Wednesday, March 14, 2018
Grand Ballroom Foyer (CenturyLink Convention Center)
Ishtar Silva Lara, Oklahoma State University, Stillwater, OK
Scott D. Carter, Oklahoma State University, Stillwater, OK
Carson V. Cooper, Oklahoma State University, Stillwater, OK
Pornpim Aparachita, Oklahoma State University, Stillwater, OK
Cedrick Shili, Oklahoma State University, Stillwater, OK
James L. Usry, Micronutrients, Inc., Indianapolis, IN
Kurt R Perryman, Micronutrients, Inc., Indianapolis, IN
Intramuscular injection of lipopolysaccharides (LPS) from Escherichia coli is an accepted method of inducing inflammation and pro-inflammatory cytokine production in pigs at different stages of production. On the other hand, very limited data exists as to the efficacy of oral administration of LPS on immune function. Determination of successful delivery of LPS via feed or water would prove beneficial in a model of chronic immune challenge vs daily injections of LPS. Therefore, the objective of this research was to evaluate the effects of intramuscular and oral administration of LPS on growth performance and immune response in nursery pigs. Two hundred and eighty weaned pigs were blocked by BW and gender and housed 10 pigs per pen. Pigs were fed a common nursey diet. On d 18, pens were allotted to 5 treatments (5 reps/trt) consisting of intramuscular injection of saline or LPS (10 ug/kg BW; Escherichia coli O111:B4) and 3 doses of LPS administered via feed (15, 30 and 60 µg/kg BW of LPS O55:B5). Pigs were chronically challenged by LPS injection on d 18, 21, 23 and 25 (LPS dose increased by 12% each injection) and via feed daily from d 18-25. Body weight, rectal temperature, and blood samples were taken prior to the injection and 3 hours following the last dose. During this phase, IM LPS reduced (P < 0.05) ADG (379 vs. 446) and ADFI (555 vs. 651) vs. saline, and increased (P < 0.01) rectal temperature (48.1 vs 46.7 oC) and serum TNF-alpha (720 vs 129 pg/mL).

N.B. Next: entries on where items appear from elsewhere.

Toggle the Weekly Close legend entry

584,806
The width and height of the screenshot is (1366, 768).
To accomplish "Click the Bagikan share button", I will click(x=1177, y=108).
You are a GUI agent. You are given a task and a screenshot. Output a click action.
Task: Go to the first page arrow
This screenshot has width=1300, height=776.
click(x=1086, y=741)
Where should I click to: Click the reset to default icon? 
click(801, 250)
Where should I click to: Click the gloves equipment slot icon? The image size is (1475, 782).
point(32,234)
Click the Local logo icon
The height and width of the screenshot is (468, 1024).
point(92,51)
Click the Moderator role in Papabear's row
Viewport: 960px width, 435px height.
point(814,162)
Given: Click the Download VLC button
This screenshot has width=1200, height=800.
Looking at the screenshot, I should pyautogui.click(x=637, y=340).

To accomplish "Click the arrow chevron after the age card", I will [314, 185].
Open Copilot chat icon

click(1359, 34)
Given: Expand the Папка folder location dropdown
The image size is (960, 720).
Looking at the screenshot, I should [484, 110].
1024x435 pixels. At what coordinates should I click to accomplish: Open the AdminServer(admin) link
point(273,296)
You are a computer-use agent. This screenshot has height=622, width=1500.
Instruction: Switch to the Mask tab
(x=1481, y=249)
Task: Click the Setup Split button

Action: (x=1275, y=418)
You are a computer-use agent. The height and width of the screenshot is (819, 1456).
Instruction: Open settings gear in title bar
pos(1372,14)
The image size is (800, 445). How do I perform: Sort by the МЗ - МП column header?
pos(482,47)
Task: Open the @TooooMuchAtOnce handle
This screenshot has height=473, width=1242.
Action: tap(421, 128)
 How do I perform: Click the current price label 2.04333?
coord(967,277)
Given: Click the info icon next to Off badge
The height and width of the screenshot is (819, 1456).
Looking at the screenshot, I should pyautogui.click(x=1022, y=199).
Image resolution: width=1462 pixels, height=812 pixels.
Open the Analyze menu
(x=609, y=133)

Delivery of LPS via feed did not affect (P > 0.10) growth performance or immune response. On d 33, pigs that were previously administered LPS were injected with saline and vice versa for those administered saline. In addition, 2 doses (60 and 120 µg/kg BW) of LPS via water were administered. Pigs were chronically challenged by LPS injection on d 33, 35, 37 and 39 (LPS dose increased by 12% each injection) and via water daily from d 33-39. As shown during d 18-25, ADG and ADFI were numerically reduced, and temperature (47.2 vs 47.0 oC) and TNF-alpha (376 vs. 140 pg/mL) were increased (P < 0.05) by IM LPS vs. saline, but there were no effects (P > 0.10) of LPS via water. These data suggest that the orally deliveries of LPS used in this experiment were not effective in eliciting an immune response in nursery pigs.